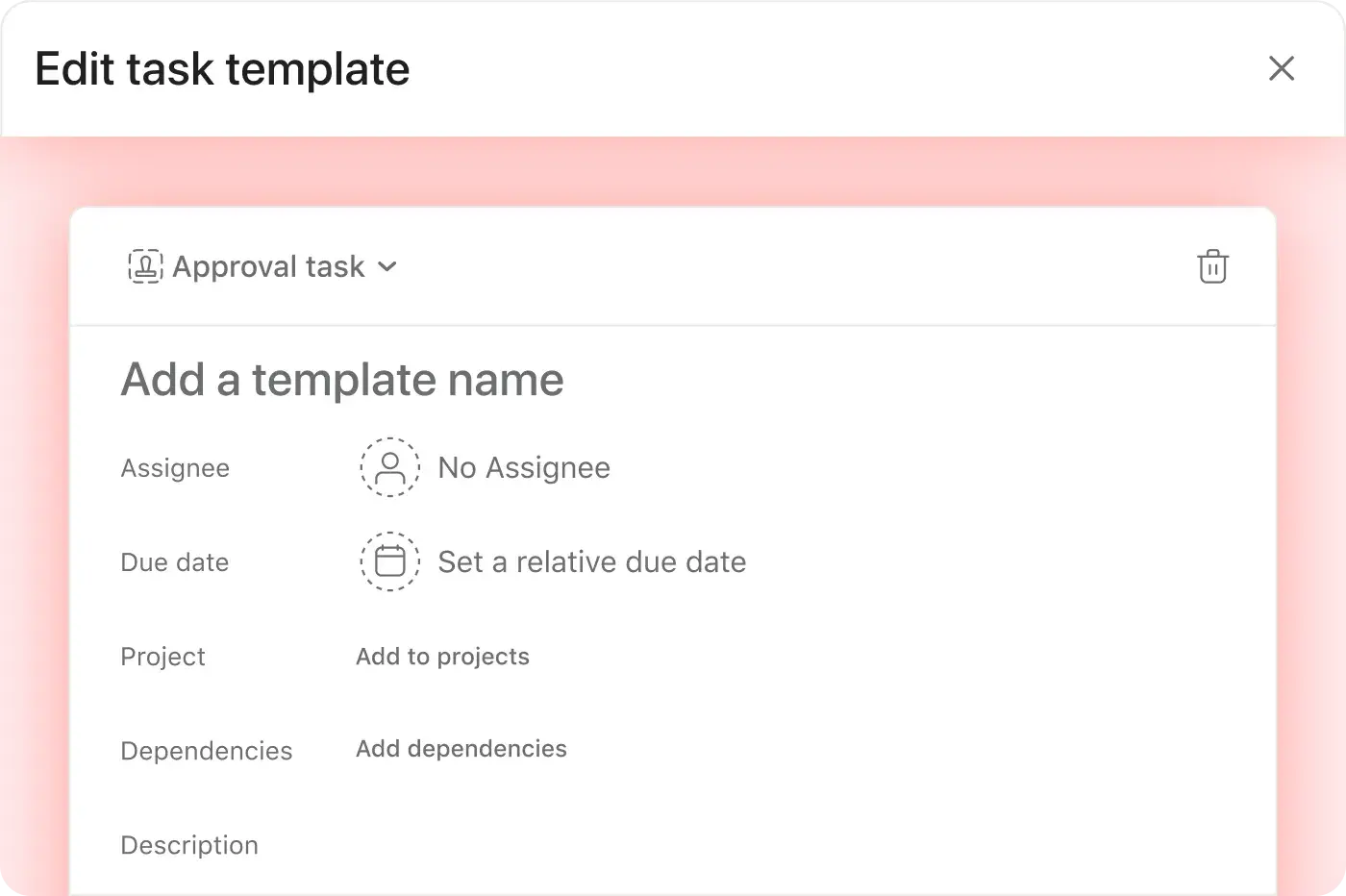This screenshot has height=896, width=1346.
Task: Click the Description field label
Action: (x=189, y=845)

==

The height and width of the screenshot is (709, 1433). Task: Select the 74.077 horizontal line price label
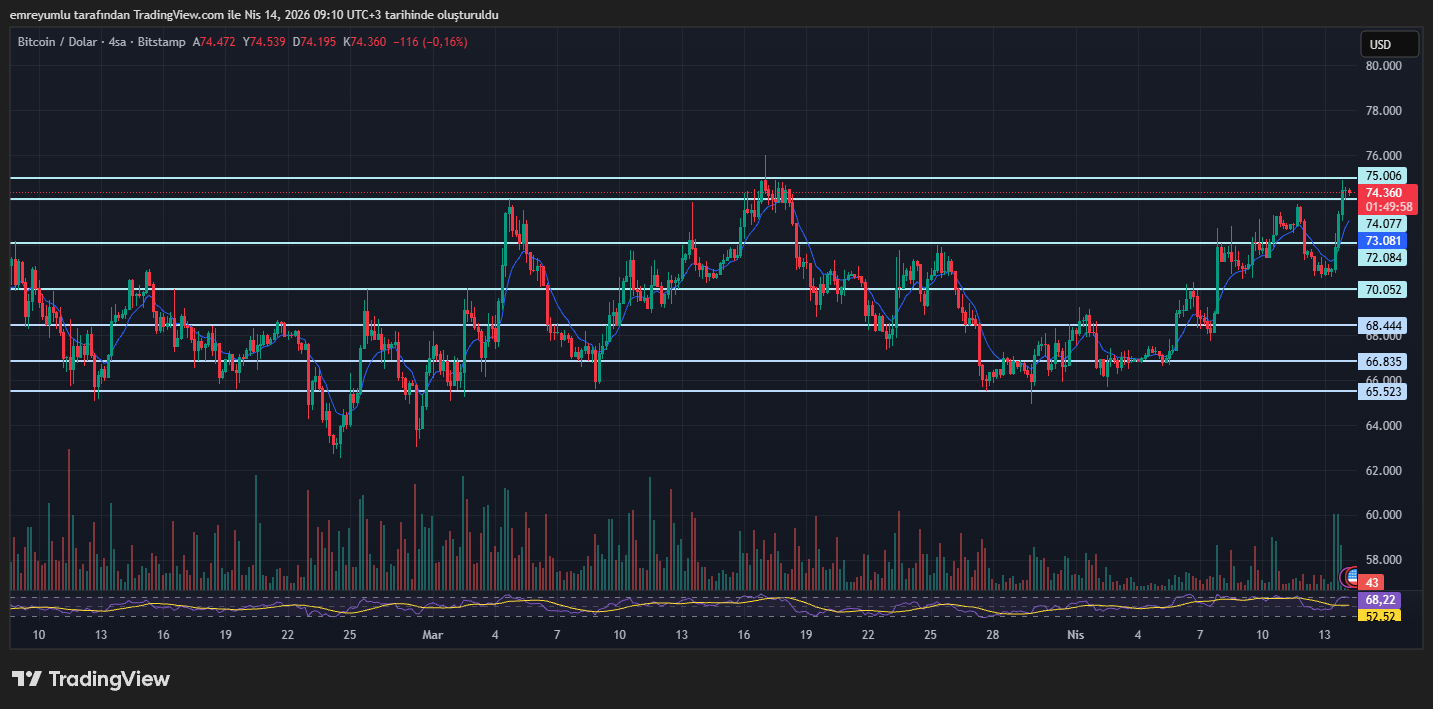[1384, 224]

#### WORK TO COMPLETE
Retype the data from the line containing "This screenshot has height=896, width=1346." through the line containing "Action: (x=189, y=845)", both lines included, and omit the pictures.

#### SOLVED PROBLEM
This screenshot has height=896, width=1346.
Task: Click the Description field label
Action: (x=189, y=845)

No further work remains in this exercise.